*** Opening Entries provided ***

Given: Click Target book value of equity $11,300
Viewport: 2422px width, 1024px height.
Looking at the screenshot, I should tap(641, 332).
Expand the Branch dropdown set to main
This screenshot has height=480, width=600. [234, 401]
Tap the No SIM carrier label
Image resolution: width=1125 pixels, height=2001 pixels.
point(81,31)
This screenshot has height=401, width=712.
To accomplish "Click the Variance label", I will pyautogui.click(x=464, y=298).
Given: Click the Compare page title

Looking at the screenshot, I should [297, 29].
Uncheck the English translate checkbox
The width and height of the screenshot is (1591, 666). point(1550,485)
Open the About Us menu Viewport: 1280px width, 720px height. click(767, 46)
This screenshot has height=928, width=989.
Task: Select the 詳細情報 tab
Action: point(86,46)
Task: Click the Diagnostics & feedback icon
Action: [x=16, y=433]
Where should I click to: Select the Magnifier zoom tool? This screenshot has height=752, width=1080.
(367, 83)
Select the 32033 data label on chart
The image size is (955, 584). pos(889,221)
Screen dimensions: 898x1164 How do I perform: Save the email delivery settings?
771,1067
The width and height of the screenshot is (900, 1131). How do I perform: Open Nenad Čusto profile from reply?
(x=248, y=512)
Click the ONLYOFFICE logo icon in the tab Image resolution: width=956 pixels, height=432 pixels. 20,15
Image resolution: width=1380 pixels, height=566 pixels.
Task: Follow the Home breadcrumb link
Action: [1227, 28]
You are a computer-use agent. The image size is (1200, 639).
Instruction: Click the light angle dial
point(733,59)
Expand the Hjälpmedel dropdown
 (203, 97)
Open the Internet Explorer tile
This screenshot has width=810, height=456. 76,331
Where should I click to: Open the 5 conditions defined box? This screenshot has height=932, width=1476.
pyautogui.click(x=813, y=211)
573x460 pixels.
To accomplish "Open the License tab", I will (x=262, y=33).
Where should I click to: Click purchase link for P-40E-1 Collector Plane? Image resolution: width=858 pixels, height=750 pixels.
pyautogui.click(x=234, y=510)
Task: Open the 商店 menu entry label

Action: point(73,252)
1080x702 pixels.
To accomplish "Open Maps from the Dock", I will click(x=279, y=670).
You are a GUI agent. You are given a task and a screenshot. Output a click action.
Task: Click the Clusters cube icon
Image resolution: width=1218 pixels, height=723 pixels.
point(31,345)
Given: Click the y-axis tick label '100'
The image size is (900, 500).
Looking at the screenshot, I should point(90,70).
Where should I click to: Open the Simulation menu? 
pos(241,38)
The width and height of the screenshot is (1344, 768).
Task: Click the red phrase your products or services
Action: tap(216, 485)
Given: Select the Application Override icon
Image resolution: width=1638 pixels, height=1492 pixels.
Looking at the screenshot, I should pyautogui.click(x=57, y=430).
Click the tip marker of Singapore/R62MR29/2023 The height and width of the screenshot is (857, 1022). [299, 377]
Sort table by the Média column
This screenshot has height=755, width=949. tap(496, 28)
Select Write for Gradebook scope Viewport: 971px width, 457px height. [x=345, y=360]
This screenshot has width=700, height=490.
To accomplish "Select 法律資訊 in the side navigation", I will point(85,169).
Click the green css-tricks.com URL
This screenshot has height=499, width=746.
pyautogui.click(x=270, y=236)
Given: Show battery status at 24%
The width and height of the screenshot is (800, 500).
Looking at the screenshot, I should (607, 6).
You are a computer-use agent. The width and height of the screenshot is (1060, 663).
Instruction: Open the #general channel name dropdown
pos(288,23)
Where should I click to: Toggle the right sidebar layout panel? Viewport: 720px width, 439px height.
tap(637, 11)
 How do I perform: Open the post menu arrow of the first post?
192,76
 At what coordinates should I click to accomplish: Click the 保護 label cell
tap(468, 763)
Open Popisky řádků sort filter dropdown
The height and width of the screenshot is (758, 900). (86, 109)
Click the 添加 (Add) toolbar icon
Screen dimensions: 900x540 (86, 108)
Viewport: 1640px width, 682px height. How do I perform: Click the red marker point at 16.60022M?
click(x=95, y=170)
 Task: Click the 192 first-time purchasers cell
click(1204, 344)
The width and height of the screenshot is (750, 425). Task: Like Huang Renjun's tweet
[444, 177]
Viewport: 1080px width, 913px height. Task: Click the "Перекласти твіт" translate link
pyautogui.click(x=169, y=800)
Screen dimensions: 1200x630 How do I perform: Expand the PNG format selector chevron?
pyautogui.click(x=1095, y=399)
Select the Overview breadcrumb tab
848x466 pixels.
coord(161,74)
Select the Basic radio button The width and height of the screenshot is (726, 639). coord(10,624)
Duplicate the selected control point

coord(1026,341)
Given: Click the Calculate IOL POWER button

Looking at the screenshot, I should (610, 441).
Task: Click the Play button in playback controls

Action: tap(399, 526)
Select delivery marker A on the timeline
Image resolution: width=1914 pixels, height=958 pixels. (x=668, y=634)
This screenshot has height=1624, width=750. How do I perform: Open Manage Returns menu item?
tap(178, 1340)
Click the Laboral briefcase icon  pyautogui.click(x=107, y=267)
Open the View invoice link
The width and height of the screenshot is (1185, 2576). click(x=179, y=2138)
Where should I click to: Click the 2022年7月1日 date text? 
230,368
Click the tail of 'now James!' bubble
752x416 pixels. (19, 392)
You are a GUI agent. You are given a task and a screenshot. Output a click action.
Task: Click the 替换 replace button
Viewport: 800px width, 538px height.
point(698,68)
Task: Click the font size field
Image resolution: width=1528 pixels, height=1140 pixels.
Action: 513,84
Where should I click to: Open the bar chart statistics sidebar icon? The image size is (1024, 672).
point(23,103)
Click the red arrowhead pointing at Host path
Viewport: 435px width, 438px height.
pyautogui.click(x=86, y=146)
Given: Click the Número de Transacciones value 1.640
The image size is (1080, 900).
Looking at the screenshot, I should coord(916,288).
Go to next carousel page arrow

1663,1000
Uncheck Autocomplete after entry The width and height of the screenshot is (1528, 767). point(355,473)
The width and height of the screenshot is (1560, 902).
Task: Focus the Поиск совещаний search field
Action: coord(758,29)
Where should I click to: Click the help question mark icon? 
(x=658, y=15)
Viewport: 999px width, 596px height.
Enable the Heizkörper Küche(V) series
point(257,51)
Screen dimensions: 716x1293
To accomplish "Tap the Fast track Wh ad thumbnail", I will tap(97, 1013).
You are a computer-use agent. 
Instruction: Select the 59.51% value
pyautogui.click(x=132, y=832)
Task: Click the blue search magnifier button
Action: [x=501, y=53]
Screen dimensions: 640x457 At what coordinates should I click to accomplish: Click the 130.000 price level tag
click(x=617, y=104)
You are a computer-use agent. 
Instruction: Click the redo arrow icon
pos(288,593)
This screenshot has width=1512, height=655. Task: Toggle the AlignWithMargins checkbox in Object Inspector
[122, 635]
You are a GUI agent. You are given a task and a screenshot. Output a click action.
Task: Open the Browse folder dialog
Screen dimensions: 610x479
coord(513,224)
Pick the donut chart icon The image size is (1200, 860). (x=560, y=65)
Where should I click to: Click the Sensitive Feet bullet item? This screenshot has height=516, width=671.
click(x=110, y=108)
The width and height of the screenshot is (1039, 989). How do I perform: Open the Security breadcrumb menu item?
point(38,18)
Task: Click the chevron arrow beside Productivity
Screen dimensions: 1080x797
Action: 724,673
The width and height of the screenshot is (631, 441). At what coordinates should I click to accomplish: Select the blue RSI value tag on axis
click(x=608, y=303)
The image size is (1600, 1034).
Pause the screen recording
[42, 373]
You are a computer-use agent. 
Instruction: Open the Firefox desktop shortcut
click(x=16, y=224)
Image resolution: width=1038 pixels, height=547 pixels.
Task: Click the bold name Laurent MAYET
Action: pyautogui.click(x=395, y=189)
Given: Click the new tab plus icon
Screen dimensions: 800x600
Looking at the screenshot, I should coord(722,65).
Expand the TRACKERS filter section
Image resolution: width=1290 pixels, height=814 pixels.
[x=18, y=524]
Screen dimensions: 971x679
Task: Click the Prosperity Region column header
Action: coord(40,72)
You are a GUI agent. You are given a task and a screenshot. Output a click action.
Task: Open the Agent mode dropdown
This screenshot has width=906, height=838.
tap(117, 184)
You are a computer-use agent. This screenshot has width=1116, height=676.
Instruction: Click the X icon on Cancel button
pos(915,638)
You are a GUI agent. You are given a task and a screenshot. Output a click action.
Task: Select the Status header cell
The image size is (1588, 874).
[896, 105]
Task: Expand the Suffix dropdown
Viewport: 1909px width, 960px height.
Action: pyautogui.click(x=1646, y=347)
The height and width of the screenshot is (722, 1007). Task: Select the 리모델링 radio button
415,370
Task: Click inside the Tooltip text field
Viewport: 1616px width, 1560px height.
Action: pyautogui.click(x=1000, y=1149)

*** Closing Entries provided ***

Filter the entries above down to the lines that contain the word "will".

To accomplish "Click the Variance label", I will pyautogui.click(x=464, y=298).
To accomplish "Open the License tab", I will (x=262, y=33).
To accomplish "Open Maps from the Dock", I will click(x=279, y=670).
To accomplish "Select 法律資訊 in the side navigation", I will point(85,169).
To accomplish "Tap the Fast track Wh ad thumbnail", I will tap(97, 1013).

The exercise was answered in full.